Study on the differences of two mouse models of hepatitis B virus infection by transduction with rAAV8-1. 3HBV.
- Author:
Gang WANG
1
;
Xiao-Yan DONG
;
Wen-Hong TIAN
;
Chi-Jie YU
;
Gang ZHENG
;
Jie GAO
;
Guo-Jing WANG
;
Guo-Chao WEI
;
Yu-Sen ZHOU
;
Xiao-Bing WU
Author Information
1. Institute for Viral Disease Control and Prevention, Chinese Center for Disease Control and Prevention, Beijing 100052, China.
- Publication Type:Journal Article
- MeSH:
Animals;
Dependovirus;
genetics;
metabolism;
Disease Models, Animal;
Genetic Vectors;
genetics;
metabolism;
Hepatitis B;
immunology;
virology;
Hepatitis B Antibodies;
immunology;
Hepatitis B Surface Antigens;
immunology;
Hepatitis B e Antigens;
immunology;
Hepatitis B virus;
genetics;
immunology;
physiology;
Hepatocytes;
immunology;
virology;
Humans;
Male;
Mice;
Mice, Inbred BALB C;
Mice, Inbred C57BL;
Transduction, Genetic;
Virus Replication
- From:
Chinese Journal of Virology
2012;28(5):541-547
- CountryChina
- Language:Chinese
-
Abstract:
We recently developed a mouse model of hepatitis B virus (HBV) chronic infection by intravenous (i.v.) injection with rAAV8-1. 3HBV to C57BL/6 mice. To define the responses of different mouse strains after injection with rAAV8-1. 3HBV, we intravenously injected rAAV8-1. 3HBV at doses of 4 x10(9) (Viral genome,vg), 4 x 10(10) vg and 4 x 10(11) vg to C57BL/6 and BALB/c mice,respectively, and determined the levels of serum HBV antigen and antibody by ELISA,serum viral DNA by real-time PCR,and HBcAg expression in liver by immunohistochemical staining. For C57BL/6 mouse strain with injection of rAAV8-1. 3HBV at three doses, 100% of the mice carried HBV for more than 8 months. The levels of serum HBsAg and HBeAg, serum viral DNA and HBcAg-positive hepatocytes increased in a rAAV8-1. 3HBV dose-dependent manner. For C57BL/6 mice injected with rAAV8-1. 3HBV at the dose of 4 x 10(11) vg,over 40% of hepatocytes expressed HBcAg and serum viral DNA reached over 10(5) IU/mL. No HBV antibody was detected in sera of C57BL/6 mice. For BALB/c mice with injection of rAAV8-1. 3HBV at three doses, serum HBeAg, serum viral DNA and HBcAg-positive hepatocytes persisted for more than 8 months, but serum HBsAg declined remarkably at 2 weeks after injection.

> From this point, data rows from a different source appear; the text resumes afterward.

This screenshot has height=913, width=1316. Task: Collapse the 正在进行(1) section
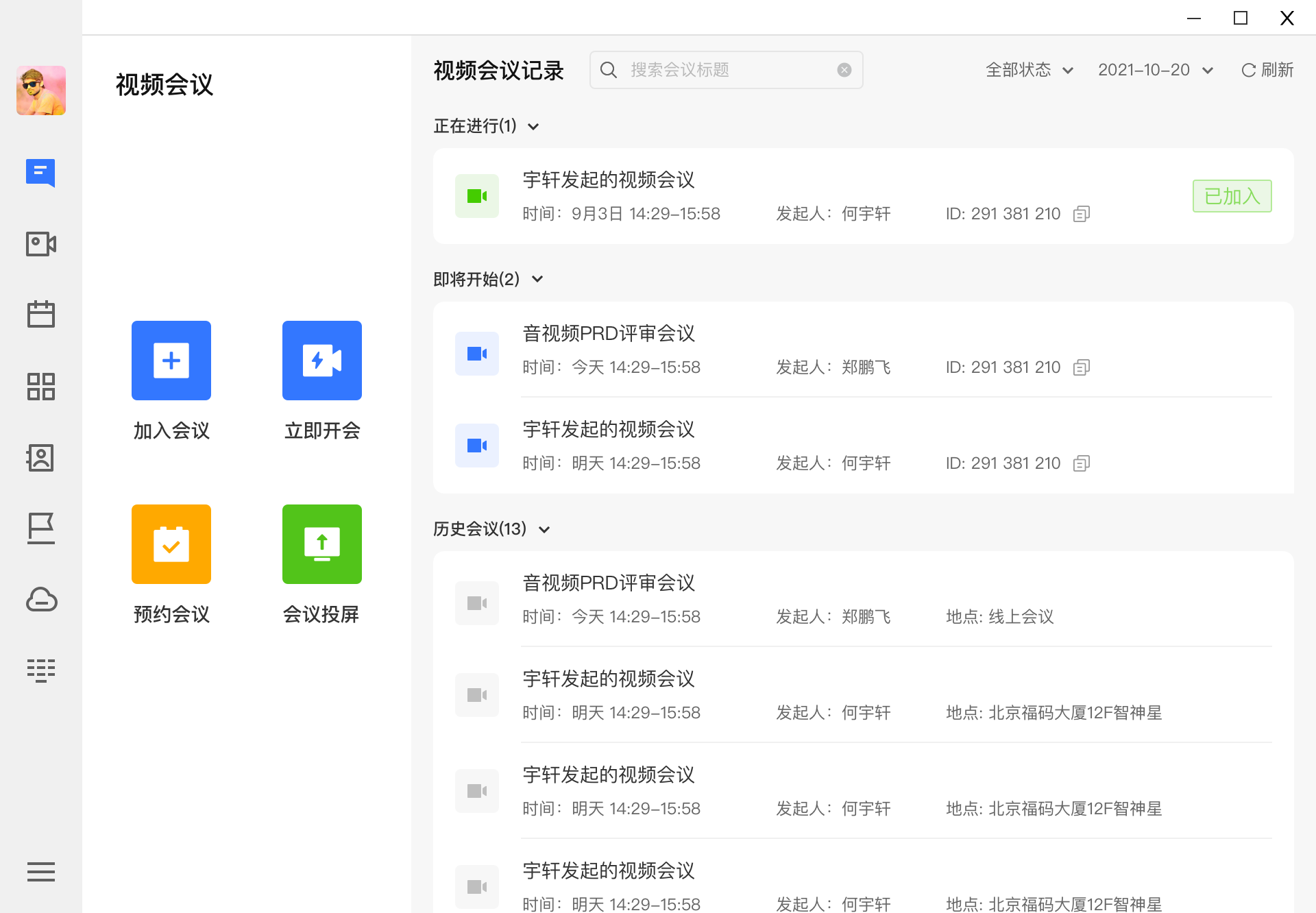click(533, 127)
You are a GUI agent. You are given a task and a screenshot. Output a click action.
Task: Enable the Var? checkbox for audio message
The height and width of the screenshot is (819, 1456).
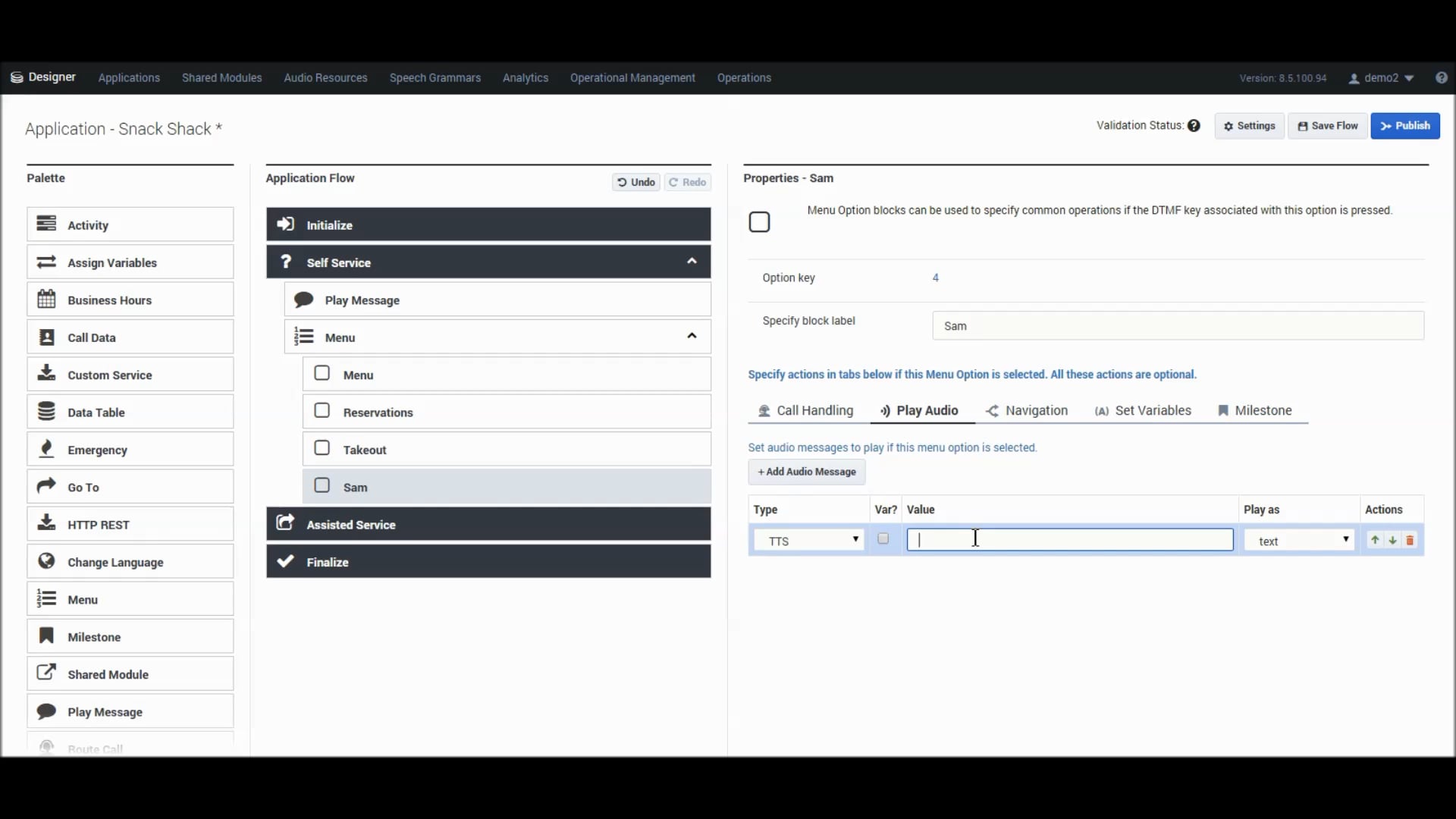click(883, 538)
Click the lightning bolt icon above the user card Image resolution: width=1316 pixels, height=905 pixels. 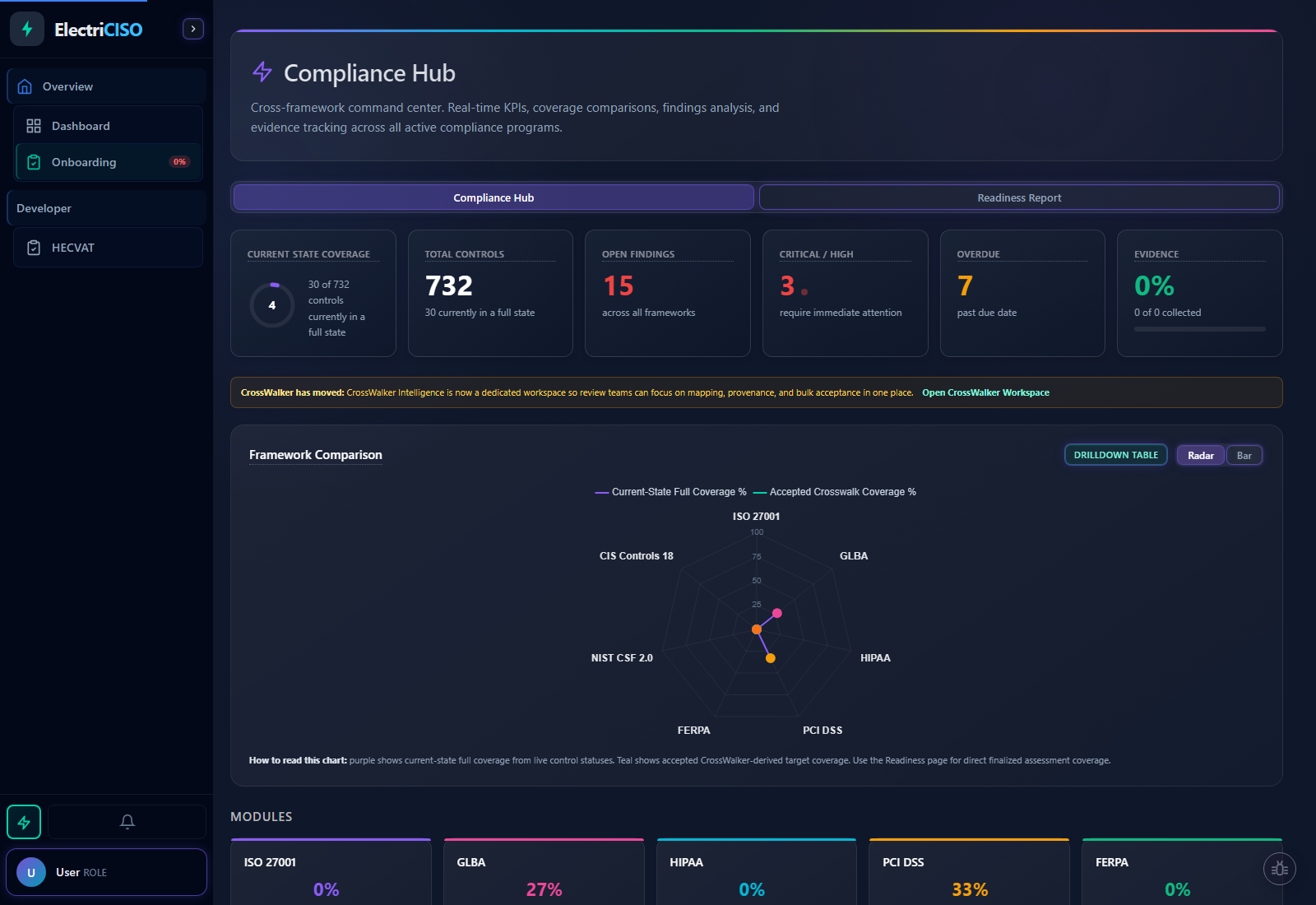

The levels of serum HBeAg and HBcAg-positive hepatocytes in BALB/c mice increased in a rAAV8-1. 3HBV dose-dependent manner. Injection with rAAV8-1. 3HBV at the dose of 4 x 10(11) vg resulted in over 50% of BALB/c mice hepatocytes expressing HBcAg. Serum anti-HBsAg were detected in BALB/c mice with rAAV8-1. 3HBV injection at the dose of 4 x10 (10) vg. In conclusion, both C57BL/6 and BALB/c strains can be developed to chronic HBV infection mouse models by i. v. injection with rAAV8-1. 3HBV at doses of 4 x10(9) - 4 x 10(11) vg and the levels of HBV replication increase in a rAAV8-1. 3HBV dose-dependent manner. In contrast to C57BL/6 strain, the BALB/c mice carry out humoral immunity to HBsAg, but fail to mediate HBV clearance.